● **Work to do**:
[1] Edit the passage on theological schools: copy the part starting at "Even against that" and ending at "to this day.", with "freestanding" changed to "independent".
[2] Resume the article on seminary enrollment and consolidation, continuing from its final sentence.

══ Reading passage

Seminaries and theological schools have been straining for years, prompting changes across denominations and at campuses around the country. The largest Evangelical Lutheran Church seminary in America announced major cuts in 2013. Three Assemblies of God institutions voted to consolidate in Springfield, Mo., in 2011. The Jesuit School of Theology decided to merge with Santa Clara University in California in 2009.
Even against that backdrop, Andover Newton’s decision is noteworthy. The school, founded in 1807, can stake its claim as the oldest theological graduate institution in the country -- the prototype for a freestanding Protestant theological school. It credits itself for creating the model of education most other theological schools follow to this day.
The situation at Andover Newton, which is tied to the American Baptist Churches USA and the United Church of Christ, is most indicative of pressures continuing to mount on mainline Protestant institutions. Meanwhile, theological schools of other traditions are operating under a very different paradigm. Experts see a wave of new, smaller institutions and movements popping up to serve growing churches more recently founded.
Statistics from the Association of Theological Schools paint the picture clearly. Enrollment at its members has been on a slow, steady decline for years -- total head count at member institutions in the United States and Canada fell from 74,253 in 2011 to 71,950 in 2014 and 72,116 in 2015. At the same time, the number of member schools has risen from 260 in 2011 to 272 in 2015. The data also show the smallest schools -- those with fewer than 75 students enrolled -- growing in number and grabbing a larger share of the market as midsize schools with 151 to 1,000 enrollees lost share.

════
══ Recorded information

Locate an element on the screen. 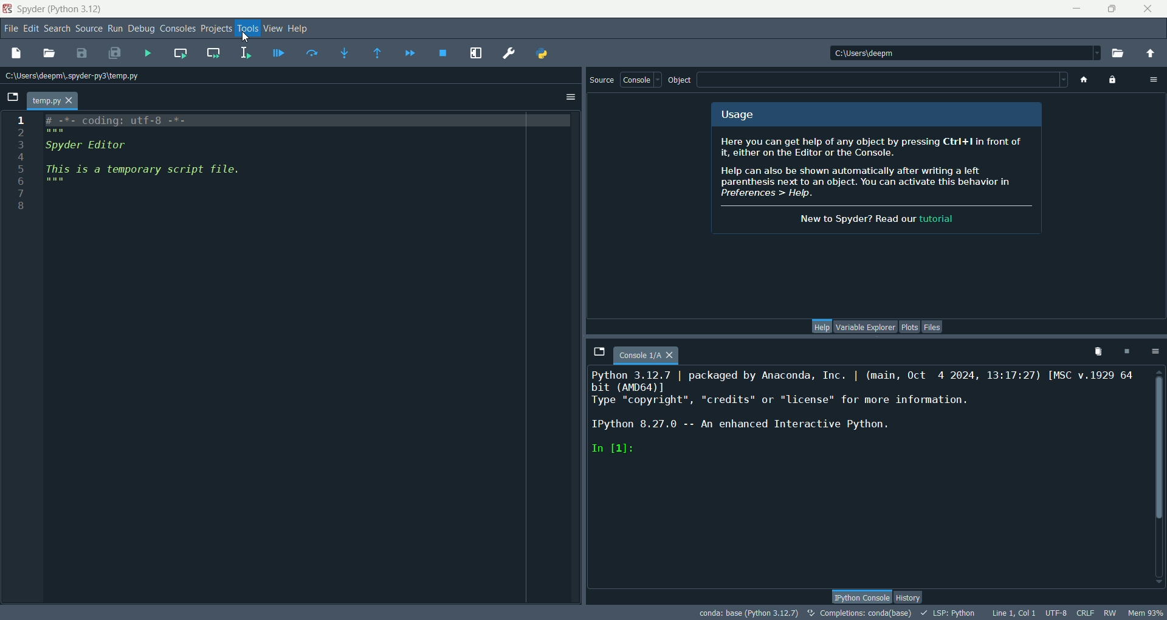  spyder read info  is located at coordinates (880, 184).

════

● **Exercise answers**:
[1]
Even against that backdrop, Andover Newton’s decision is noteworthy. The school, founded in 1807, can stake its claim as the oldest theological graduate institution in the country -- the prototype for a independent Protestant theological school. It credits itself for creating the model of education most other theological schools follow to this day.

[2]
The new institutions are generally being formed by immigrants, and many are injecting new life into American Protestantism, said Daniel Aleshire, executive director of the Association of Theological Schools. Many Asian-serving institutions have sprung up after immigrant communities established churches on American shores, he said. For example, America Evangelical University, a 46-student institution in Los Angeles affiliated with the Korean Evangelical Holiness Church, received Association of Theological Schools associate membership in 2014. China Evangelical Seminary North America, a 56-student nondenominational institution in West Covina, Calif., received accreditation in 2015. Other denominations that appear to be strengthening include Roman Catholicism. At the same time, institutions with larger endowments and those connected to larger institutions -- like Methodist universities -- remain generally strong.
All the signs of new life come as the old model that sustained many seminaries in the 19th and 20th centuries breaks down. Freestanding, dedicated institutions tied to and subsidized by traditional Protestant denominations have been hit by larger changes to religion. Mainline denomination membership has dropped, meaning churches face constraints on the amount of support they can offer to theological schools.
The dollar amount of support religious organizations send to schools has not changed in two decades, according to Aleshire. Meanwhile, the costs of running theological schools has jumped, fueled by drivers like rising technology, health care, administrative and even library costs.
In abstract, the situation for many theological schools is similar to the one faced by public universities: an outside source of support -- funding from the state or church -- hasn't kept pace with rising costs. But while public universities have been able to turn to out-of-state students and the higher tuition revenue they bring in to help offset the widening gap, theological schools have had to look elsewhere.
“We have very few ATS member schools for whom the primary revenue stream is tuition,” Aleshire said. “So what’s happened, as you look at the increase of contributions from individual donors, it more than makes up for the loss of revenue from denominations. So theological schools are still about a third of their revenue streams from tuition, and two-thirds is either from religious organizations, endowments or individual donors.”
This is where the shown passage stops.